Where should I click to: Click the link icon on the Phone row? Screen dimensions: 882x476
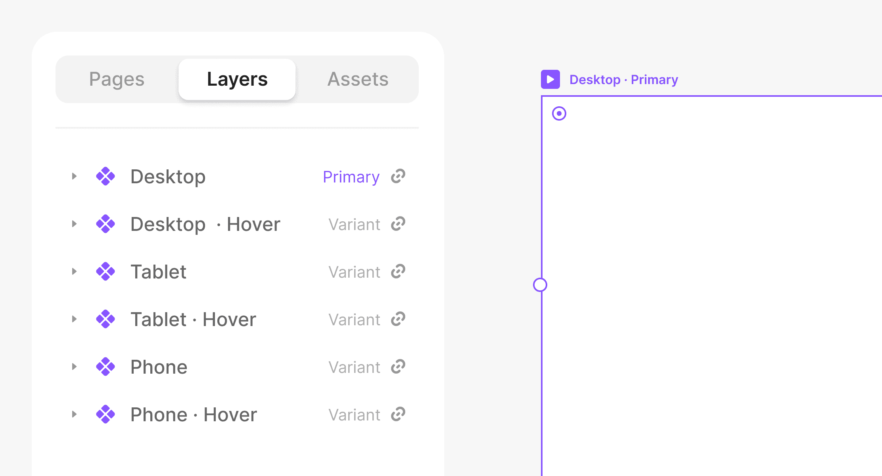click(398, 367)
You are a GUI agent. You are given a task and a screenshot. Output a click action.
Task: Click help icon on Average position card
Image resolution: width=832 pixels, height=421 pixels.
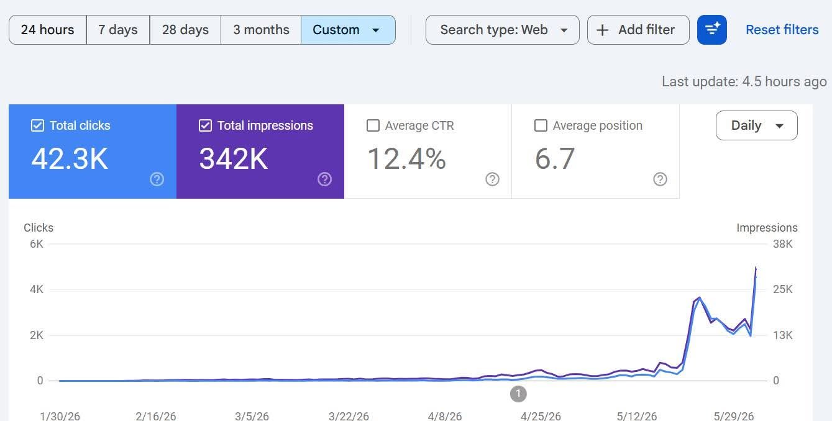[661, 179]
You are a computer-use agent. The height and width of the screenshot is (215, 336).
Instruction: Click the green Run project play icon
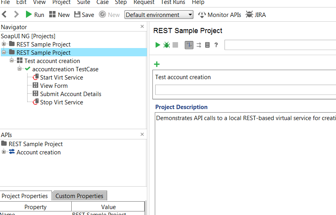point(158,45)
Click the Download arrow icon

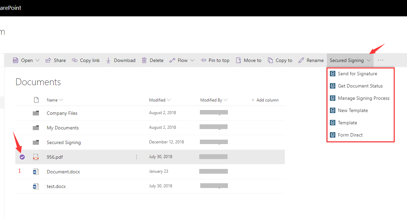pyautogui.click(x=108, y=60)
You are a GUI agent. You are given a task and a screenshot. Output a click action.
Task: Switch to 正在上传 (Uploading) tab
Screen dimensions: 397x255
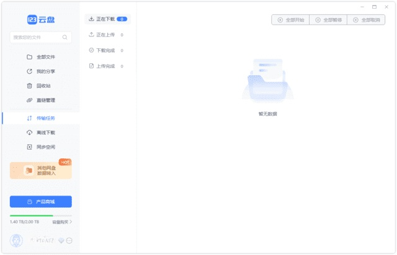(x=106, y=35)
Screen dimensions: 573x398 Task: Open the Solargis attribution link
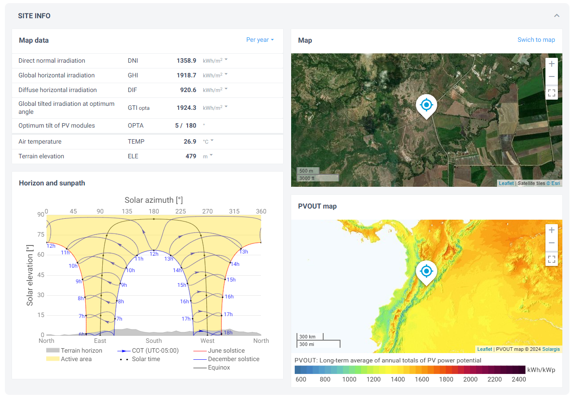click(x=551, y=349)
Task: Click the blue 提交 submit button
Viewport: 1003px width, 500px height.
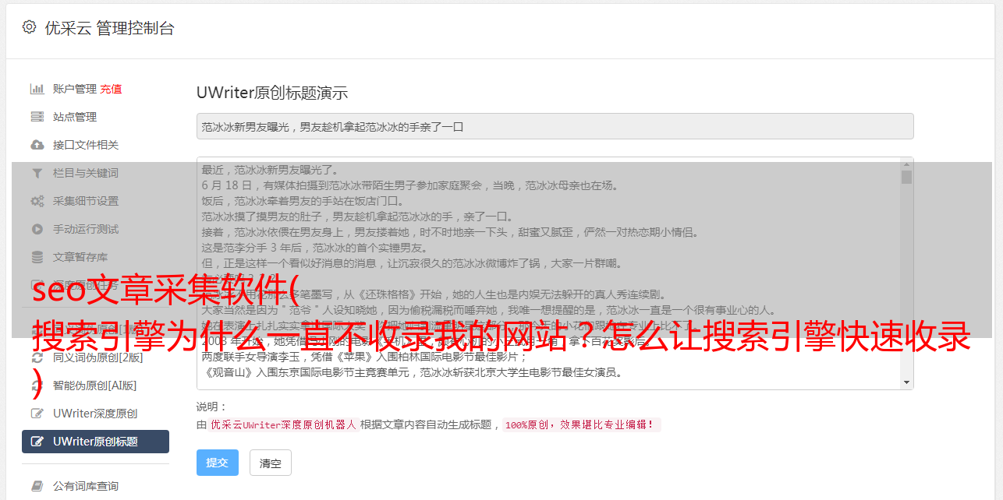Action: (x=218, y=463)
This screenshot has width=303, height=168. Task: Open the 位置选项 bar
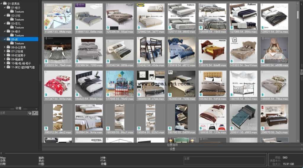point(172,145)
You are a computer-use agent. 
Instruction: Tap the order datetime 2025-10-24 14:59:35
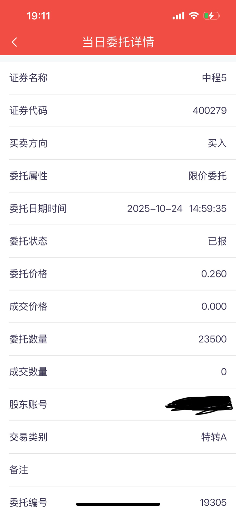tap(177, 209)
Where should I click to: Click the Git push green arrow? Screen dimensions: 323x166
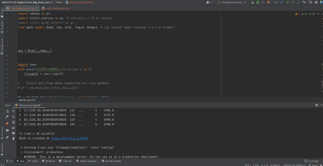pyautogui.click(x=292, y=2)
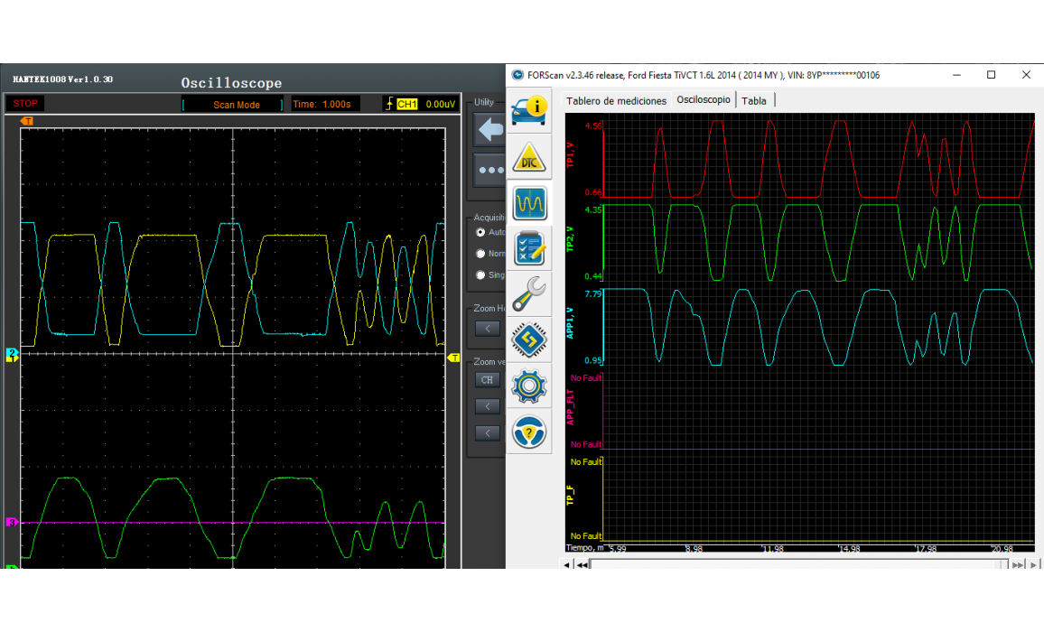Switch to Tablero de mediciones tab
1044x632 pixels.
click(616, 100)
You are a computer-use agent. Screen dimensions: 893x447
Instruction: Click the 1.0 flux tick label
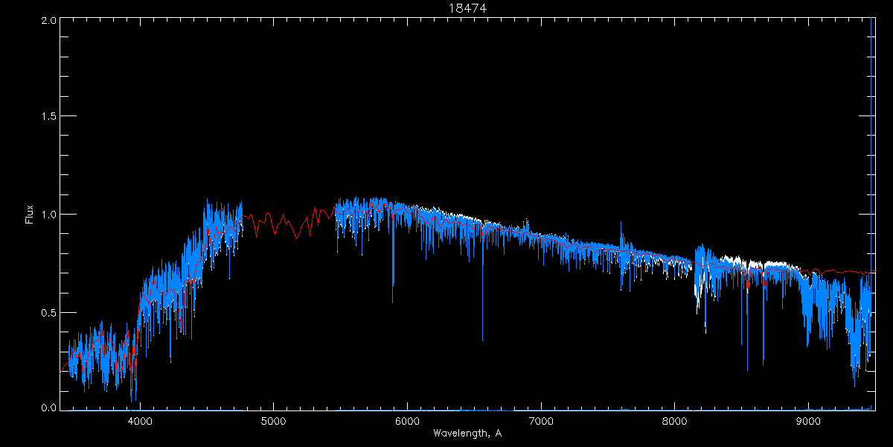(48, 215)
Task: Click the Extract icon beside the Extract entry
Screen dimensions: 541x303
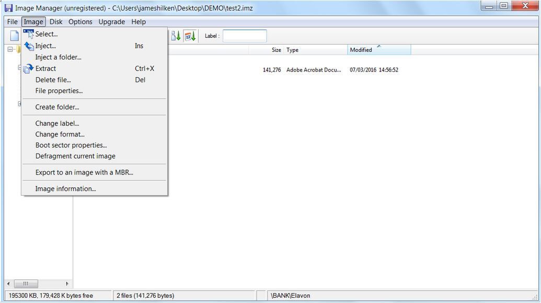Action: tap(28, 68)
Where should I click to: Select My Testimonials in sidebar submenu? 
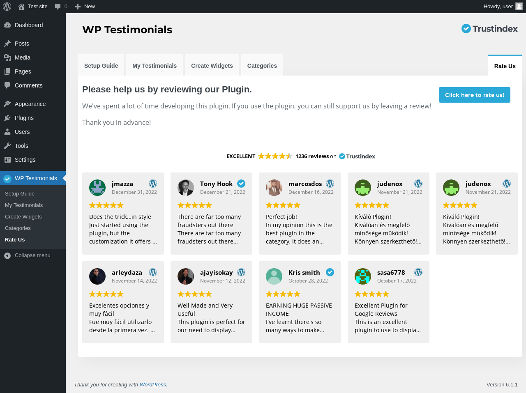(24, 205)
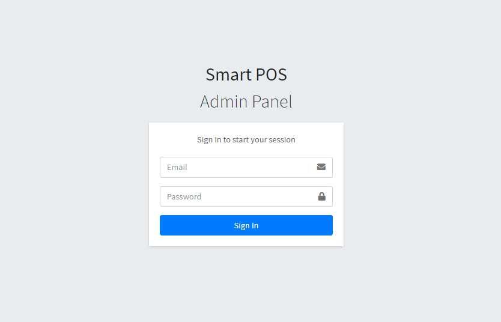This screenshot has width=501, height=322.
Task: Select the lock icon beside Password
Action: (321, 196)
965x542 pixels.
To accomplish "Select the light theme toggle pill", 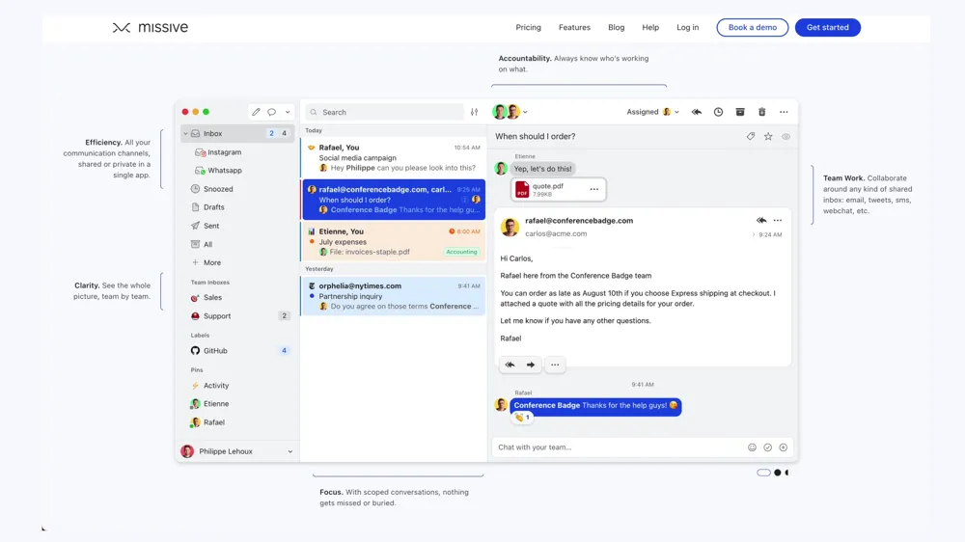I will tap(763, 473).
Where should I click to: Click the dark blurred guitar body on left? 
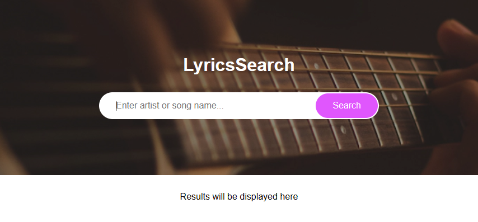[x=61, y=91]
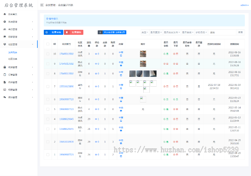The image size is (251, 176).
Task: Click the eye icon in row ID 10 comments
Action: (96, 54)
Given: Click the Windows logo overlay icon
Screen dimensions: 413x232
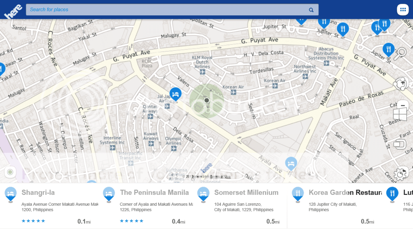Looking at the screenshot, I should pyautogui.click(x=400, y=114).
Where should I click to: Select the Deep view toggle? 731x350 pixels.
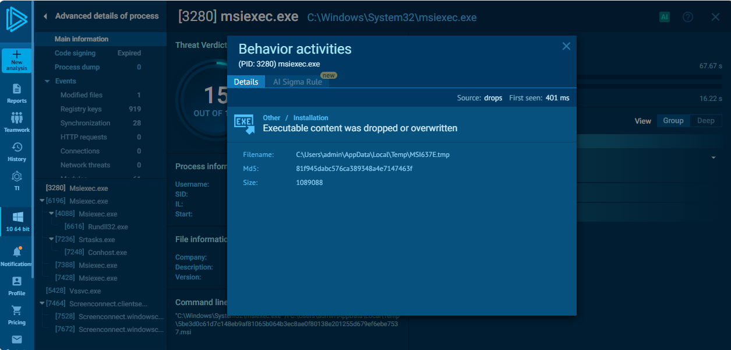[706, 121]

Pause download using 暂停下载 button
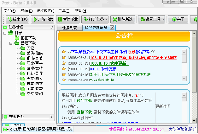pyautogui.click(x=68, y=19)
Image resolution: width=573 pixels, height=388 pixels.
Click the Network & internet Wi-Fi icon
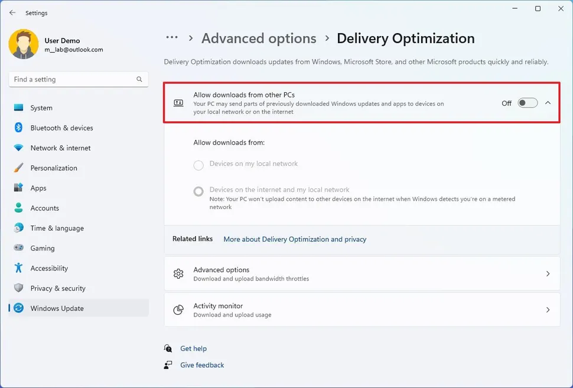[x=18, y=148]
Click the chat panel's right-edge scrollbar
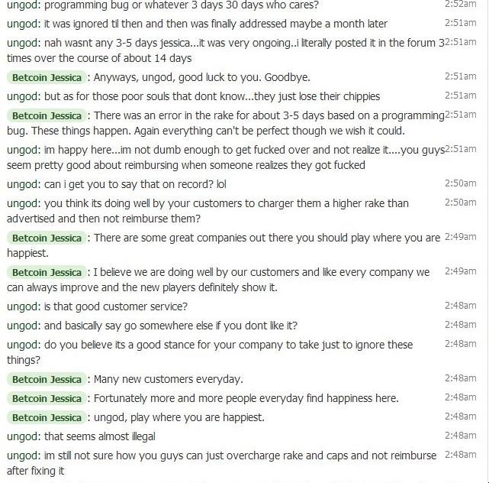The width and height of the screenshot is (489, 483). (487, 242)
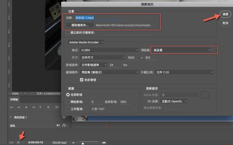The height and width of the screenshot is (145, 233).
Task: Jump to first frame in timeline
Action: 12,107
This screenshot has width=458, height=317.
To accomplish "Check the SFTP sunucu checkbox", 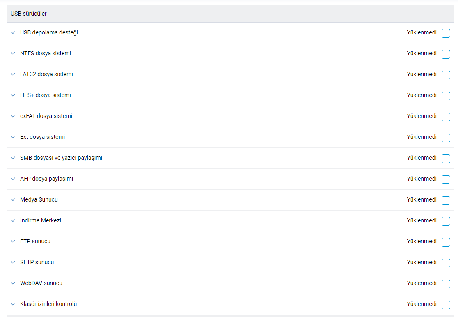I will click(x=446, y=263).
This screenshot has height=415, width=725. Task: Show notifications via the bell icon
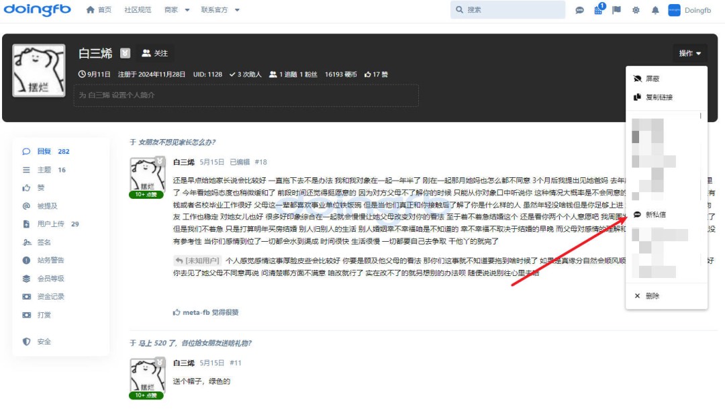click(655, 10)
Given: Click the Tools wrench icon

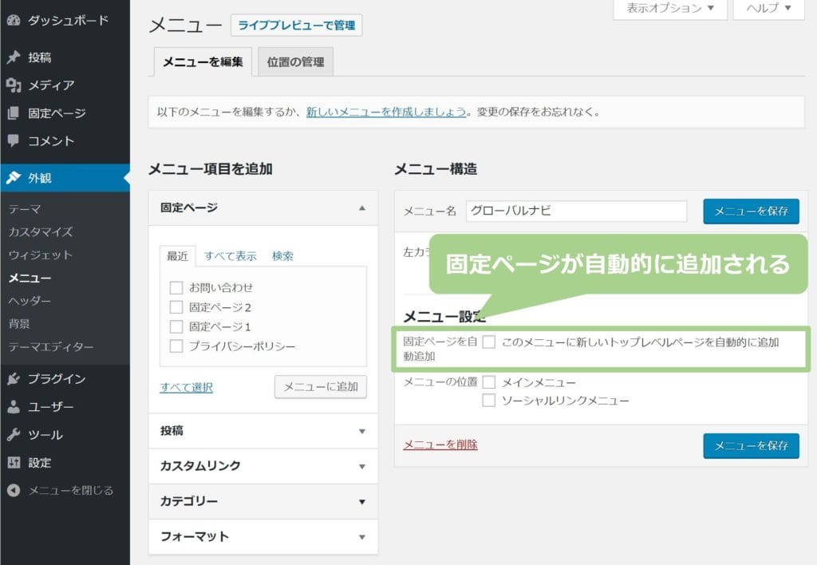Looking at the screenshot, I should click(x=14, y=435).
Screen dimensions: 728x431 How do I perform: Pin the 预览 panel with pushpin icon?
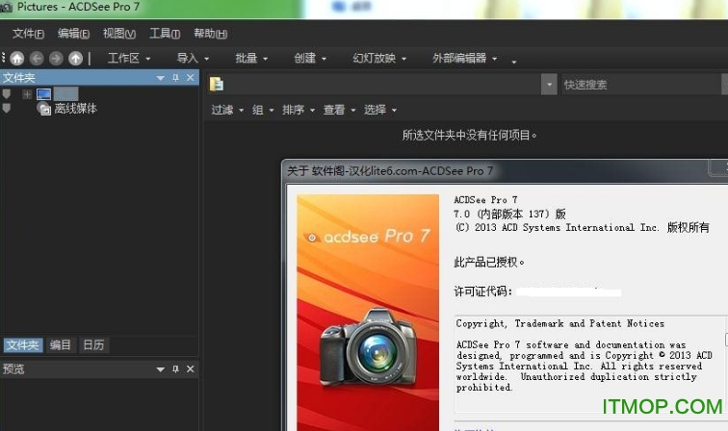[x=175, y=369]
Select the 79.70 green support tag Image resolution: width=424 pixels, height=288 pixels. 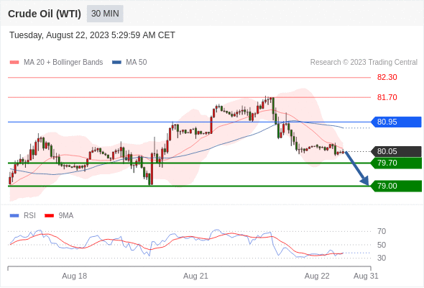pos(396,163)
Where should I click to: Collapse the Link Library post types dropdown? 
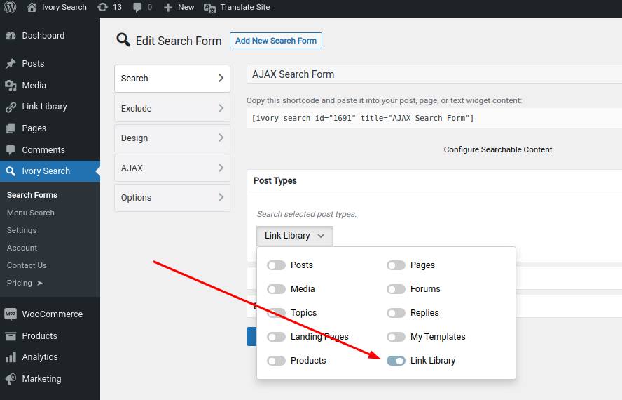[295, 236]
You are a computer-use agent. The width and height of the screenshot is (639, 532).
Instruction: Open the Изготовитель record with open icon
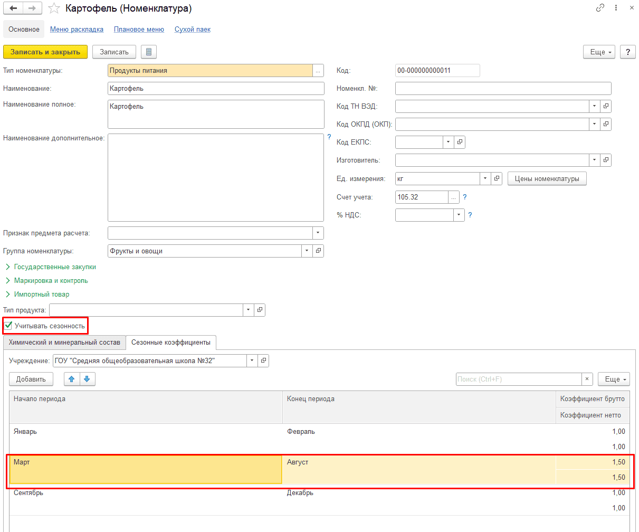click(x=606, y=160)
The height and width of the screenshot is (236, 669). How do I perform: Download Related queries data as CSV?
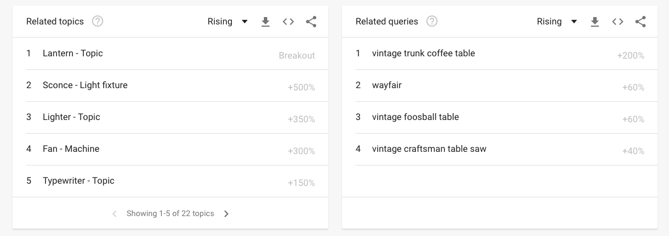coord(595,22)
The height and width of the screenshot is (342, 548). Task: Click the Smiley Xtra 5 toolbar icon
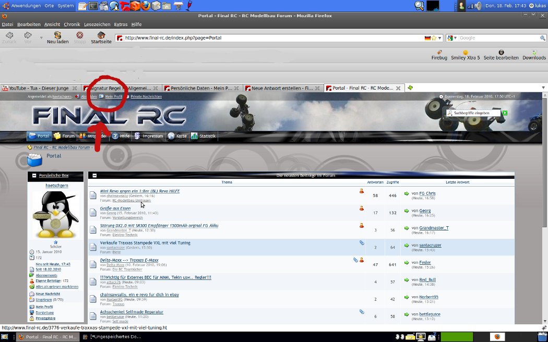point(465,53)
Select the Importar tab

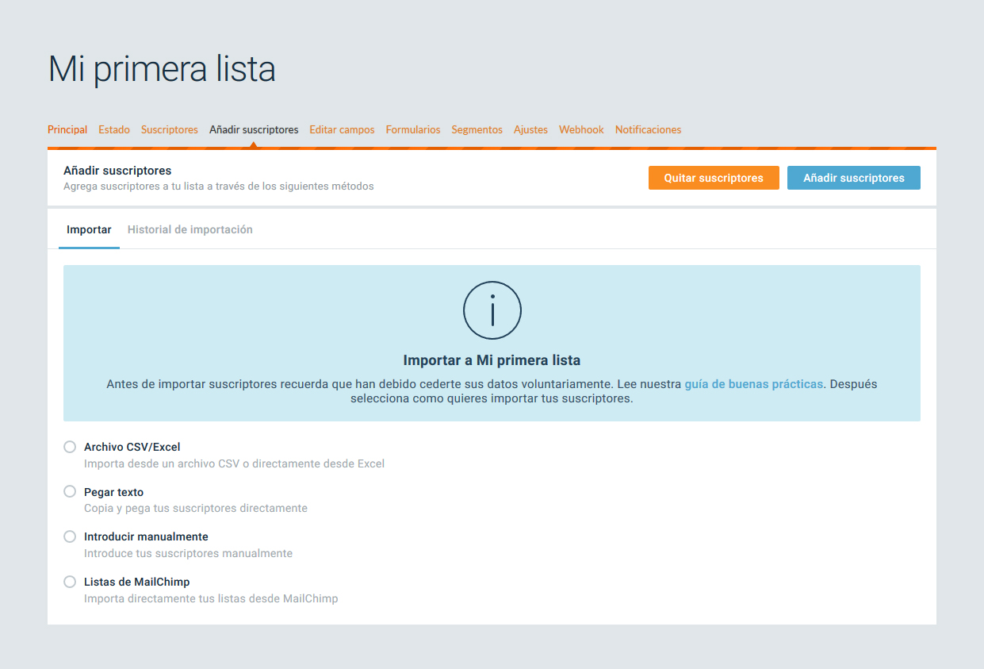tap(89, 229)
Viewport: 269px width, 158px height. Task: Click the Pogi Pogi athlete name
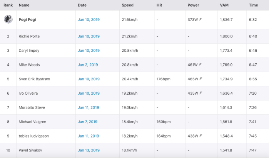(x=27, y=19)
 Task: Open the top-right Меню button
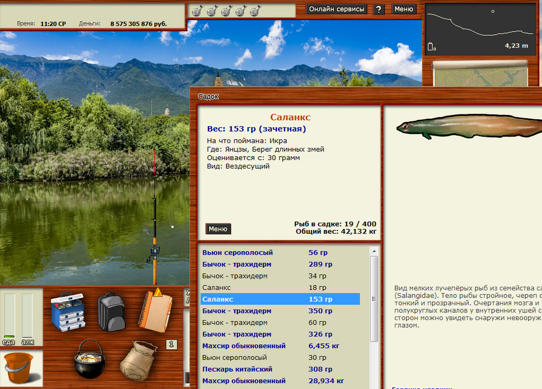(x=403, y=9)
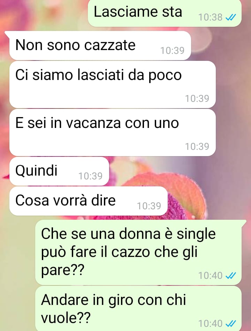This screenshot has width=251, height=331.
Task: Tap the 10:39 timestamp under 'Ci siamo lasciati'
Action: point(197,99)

====

BRIEF:
"Given: Click the Windows logo overlay icon" marks the first line to copy, and "This screenshot has width=458, height=317." marks the last. Repeat that stretch above exactly, with no pictures.

ANSWER SECTION:
Given: Click the Windows logo overlay icon
Screen dimensions: 413x232
Looking at the screenshot, I should pyautogui.click(x=400, y=114).
Where should I click to: Select the Deep view toggle? 731x350 pixels.
[706, 121]

Pause download using 暂停下载 button
pyautogui.click(x=68, y=19)
Image resolution: width=573 pixels, height=388 pixels.
Click the Network & internet Wi-Fi icon
[x=18, y=148]
Click the chat panel's right-edge scrollbar
The width and height of the screenshot is (489, 483). (487, 242)
The height and width of the screenshot is (145, 233).
Task: Jump to first frame in timeline
Action: 12,107
This screenshot has width=458, height=317.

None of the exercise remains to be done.